Source records section start
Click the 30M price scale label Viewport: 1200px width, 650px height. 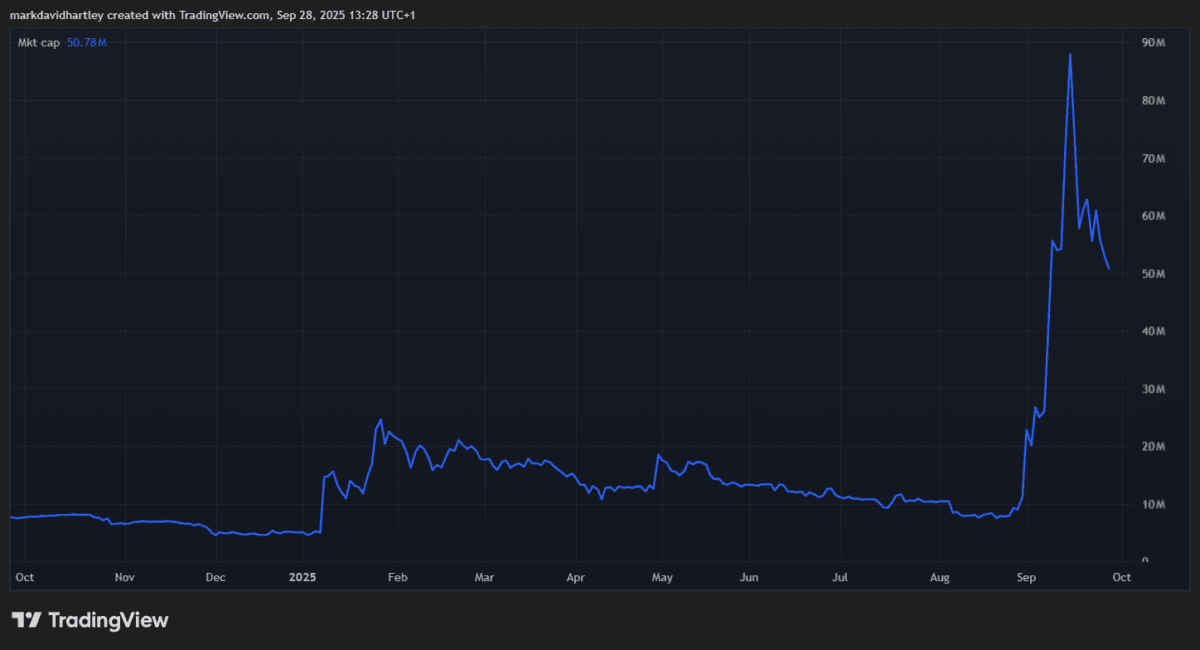click(x=1153, y=389)
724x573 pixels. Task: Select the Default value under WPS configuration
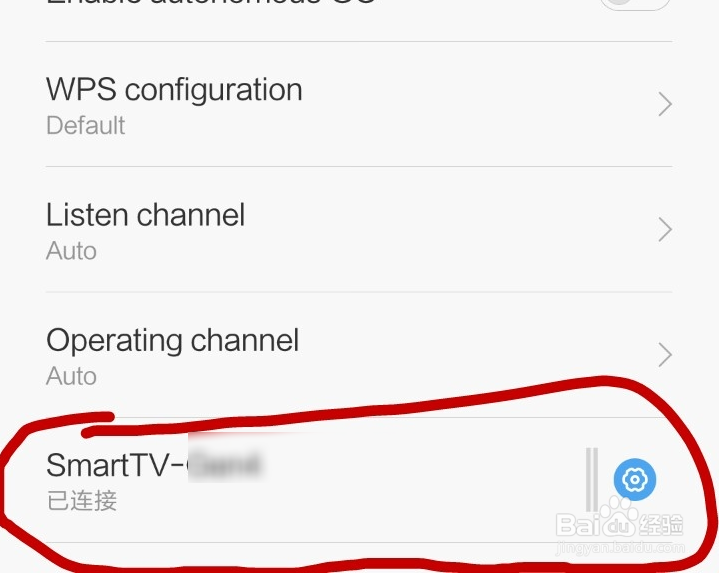tap(85, 126)
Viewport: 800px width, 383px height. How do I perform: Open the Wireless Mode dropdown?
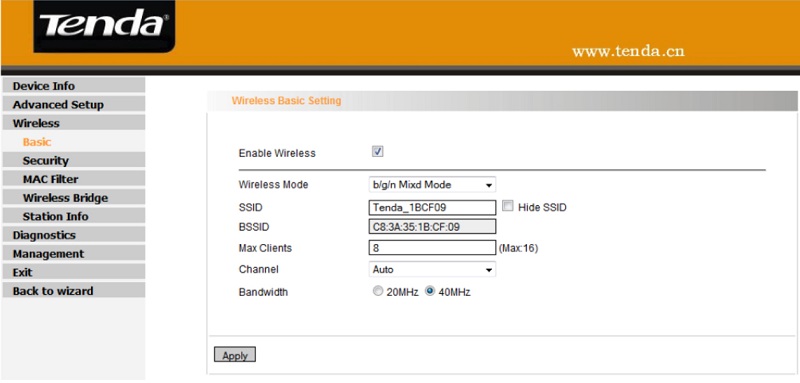(x=432, y=185)
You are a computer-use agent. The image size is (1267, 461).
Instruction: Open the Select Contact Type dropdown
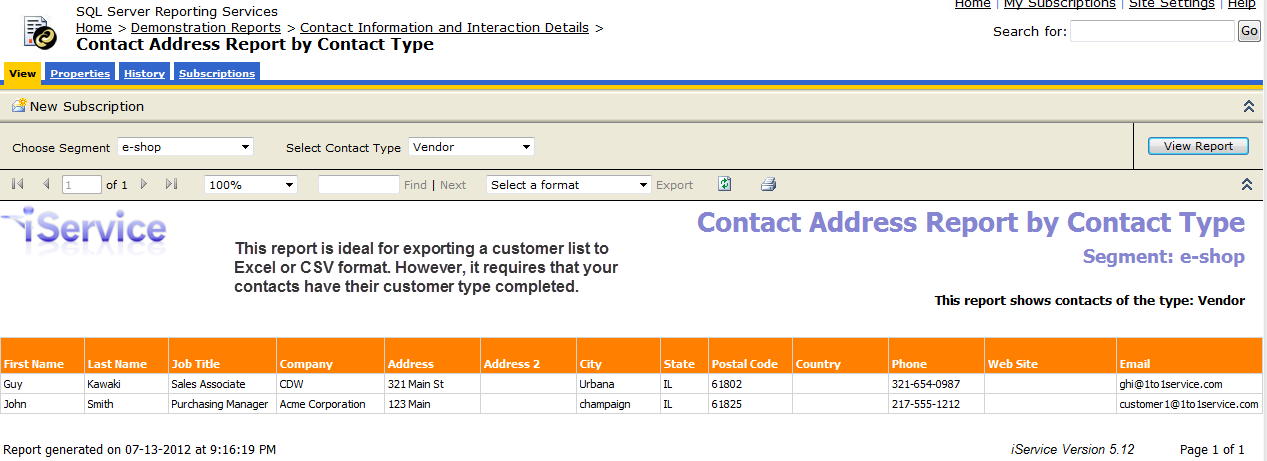click(471, 147)
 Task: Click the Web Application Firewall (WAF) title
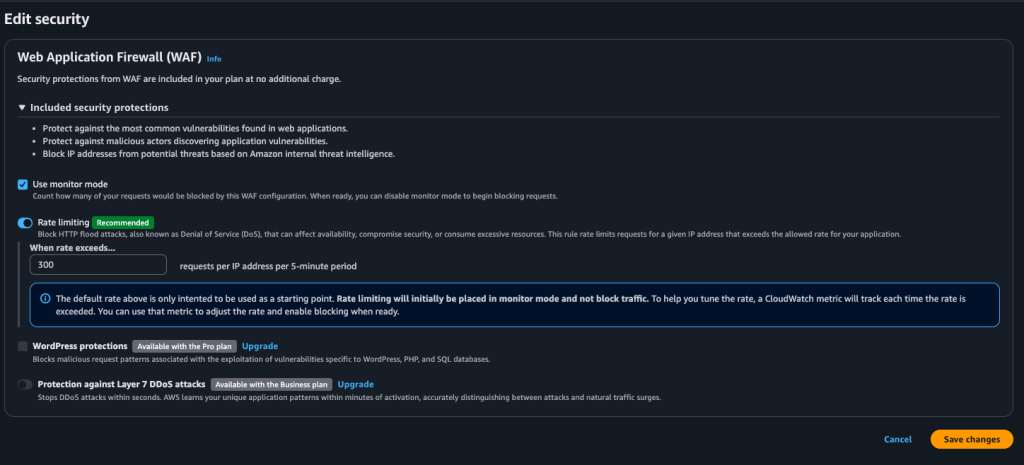click(109, 58)
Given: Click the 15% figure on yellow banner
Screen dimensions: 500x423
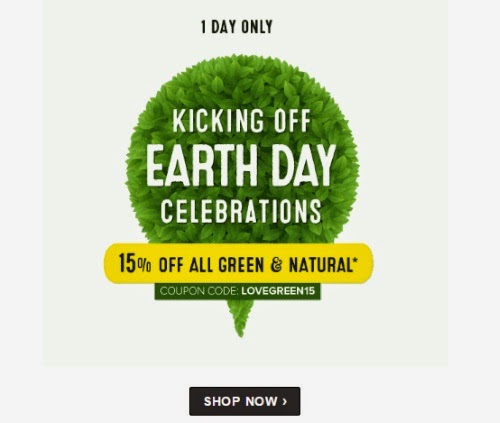Looking at the screenshot, I should [x=135, y=264].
Source records section end
## Exercise brief
Transcribe nothing but the lines from the one containing "Task: Click the" through the final line of the records, exactly as written and without pictures.

## Response to this exercise
 Task: Click the Web Application Firewall (WAF) title
click(109, 58)
Given: Click the 15% figure on yellow banner
Screen dimensions: 500x423
Looking at the screenshot, I should [x=135, y=264].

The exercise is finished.